** Begin Document text **

Dirty Rice

I'm looking for a recipe for "dirty rice." Can you help?

Pam Detterlbach, Springfield, Va.

"Dirty rice" is a Cajun dish traditionally made with cooked rice, ground chicken (or turkey) livers and gizzards, onions, bell peppers, bacon fat and garlic or cayenne pepper. There are dozens of Louisianan and Cajun cookbooks that we could recommend, but maybe someone has a real tried-and-true family recipe.

If you have a version of dirty rice or have your own recipe request, contact us. (See address and e-mail information below.)

The Disappearing Cake

Last week we received an S.O.S. call from Ben Fassberg, a reader in Bethesda desperate for a cake recipe that appeared in Food last fall. He remembered that the cake called for butterscotch chips and cinnamon and that, when he baked it for friends, it disappeared almost instantly. Unfortunately, so did his recipe.

Here's the recipe that was so good it kept Fassberg searching high and low for months; it's one of about 200 recipes found in Marcy Goldman's "A Treasury of Jewish Holiday Baking" (Doubleday, 1998).

Goldman calls this "just about the best cake to come out of my test kitchen," which is saying quite a bit considering her reputation as an outstanding baker. She points out that this cake is "rich and buttery-tasting (although butter-free), moist, flavorful and a good keeper."

Incredible Cinnamon Chip Cake

(10 to 12 servings)

For the cinnamon chip paste:

1/3 cup pecans or walnuts (optional)

** End Document text **

_Work to do_.
1. Sum up the food column above in two sentences.
2. Write out the passage of the food column from "The Disappearing Cake" up to and including "did his recipe.", switching "butterscotch chips" to "toffee bits".

** Begin Provided data **

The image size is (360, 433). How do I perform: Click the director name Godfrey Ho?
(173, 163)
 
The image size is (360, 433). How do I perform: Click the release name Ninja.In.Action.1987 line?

** End Provided data **

_Answers to each task_.
1. A reader asks for a recipe for dirty rice, a Cajun dish traditionally made with cooked rice, ground chicken or turkey livers and gizzards, onions, bell peppers, bacon fat and garlic or cayenne pepper, and the column invites anyone with a version to get in touch. It also answers a Bethesda reader, Ben Fassberg, who lost the recipe for a butterscotch-chip and cinnamon cake, by giving Marcy Goldman's Incredible Cinnamon Chip Cake from "A Treasury of Jewish Holiday Baking."

2.
The Disappearing Cake

Last week we received an S.O.S. call from Ben Fassberg, a reader in Bethesda desperate for a cake recipe that appeared in Food last fall. He remembered that the cake called for toffee bits and cinnamon and that, when he baked it for friends, it disappeared almost instantly. Unfortunately, so did his recipe.